And how did it go? So you were welcomed.

Rabbi Michael Beyo:

Yes.

Adrian McIntyre:

But then the rubber meets the road in daily life and daily interactions. How did it go?

Rabbi Michael Beyo:

It was fine. It was completely fine. First of all, the myth, the lie that I have been told that Reform Jews are anti-Judaism, was completely dissolved almost immediately, because I am asked to, number one, teach Judaism. Nobody's telling me what to teach. I can teach it in the way that I want. And they asked me to teach portions of the Torah, the Bible. They asked me to teach about holidays. They asked me to teach about prayer. And I say how can you say that these Jews are anti-Judaism? Only somebody that doesn't know them that has being told about them from somebody that doesn't know them, or either you're ignorant or you're malicious, can say that about these people and this community. I ended up teaching there for seven years, almost every day. And I taught not only young people all the way to old people and everything in between. And I created good friendships there. In fact, I have a friend that was in one of my adult classes that ever since we moved to Phoenix, I still learn with him over Zoom for the last six years, twice a week. I've created a strong bond of friendship with some of the rabbis and families. And one of the real shift in me was there was a time that I was teaching a group of women about "Maxim of our Fathers." It's a Jewish text called Pirkei Avot. It's various teachings from ancient rabbis from the first and second century. And there were there a number of students, which I think only one of them was born from a Jewish mother. The rest of the ladies were either their father was Jewish or they were Jews by choice. According to Reform Judaism, you are Jewish also, if your father is Jewish. According to Orthodoxy, you're only Jewish if your mother is Jewish. And that is one of the issues that are most in the conflict of who is a Jew, how you define Judaism. And I remember coming home and telling my wife, Karolyn, telling her how the class went and what I taught and what they said. At a certain point, I said, "My Jewish students," and Karolyn pointed out to me, "You just called them Jewish students, when a few years ago you would have never called them your Jewish students." And that for me was a eureka moment that something had changed in me, unconsciously now was coming out in the front and I was even verbalizing it. And since then, I said, yeah, I look at them as Jewish. I don't look at them any differently than I look at myself.

Set task 1:
In the interview transcript, rewrite the passage starting with "And how did" and going on through "interactions. How did it go?", substituting "received" for "welcomed".
Set task 2:
According to the interview transcript, for how long did Rabbi Michael Beyo end up teaching there?
Set task 3:
Extend the interview transcript beyond its final sentence.

Data segment:
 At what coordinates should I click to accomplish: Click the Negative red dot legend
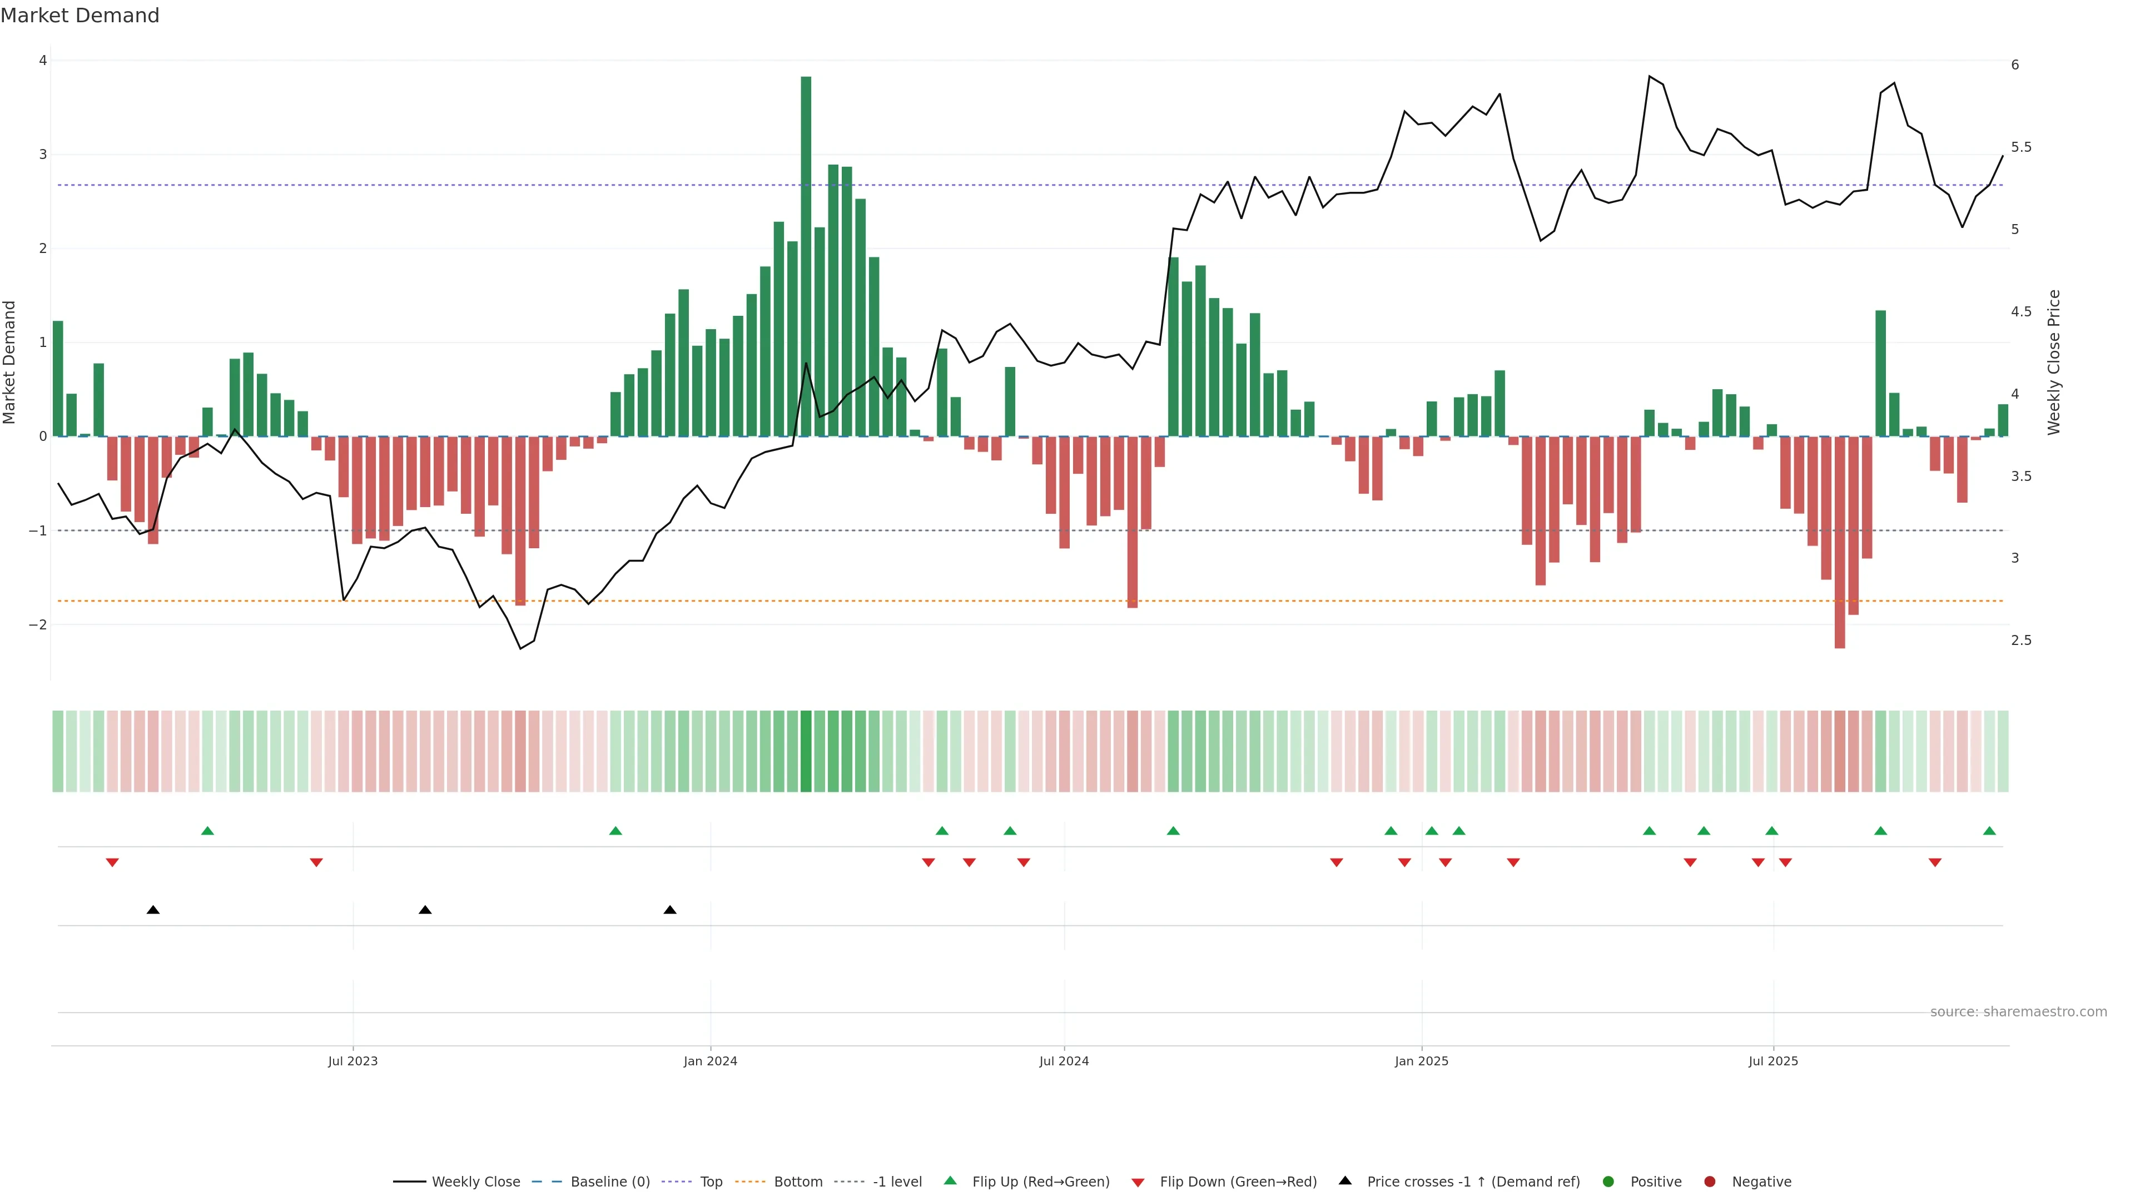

Exercise output 1:
And how did it go? So you were received.

Rabbi Michael Beyo:

Yes.

Adrian McIntyre:

But then the rubber meets the road in daily life and daily interactions. How did it go?

Exercise output 2:
Seven years, almost every day.

Exercise output 3:
Adrian McIntyre:

I'm sure there's many more twists and turns of the story, but I want to jump ahead abruptly from that moment to today. You lead an organization, the East Valley Jewish Community Center, part of the JCC worldwide movement, but it also has an explicit commitment to openness, inclusivity. You don't have to be a particular kind of Jew. You don't even have to be Jewish at all to feel welcome and to participate. And yet there is, and we've talked about this in other conversations, an ongoing... I don't know if question is the right word, but a sense that there's something Jewish happening. And this question of whether or not there is such a thing as Jewish values. And if that guides things and so on. How have you come to think about this question, from your initial willingness to include these folks who you would have previously excluded from the category, to today, where you are leading an organization with an explicit embrace of diversity and multiplicity? How has this question of what is Jewish about all this? How does it sit for you now?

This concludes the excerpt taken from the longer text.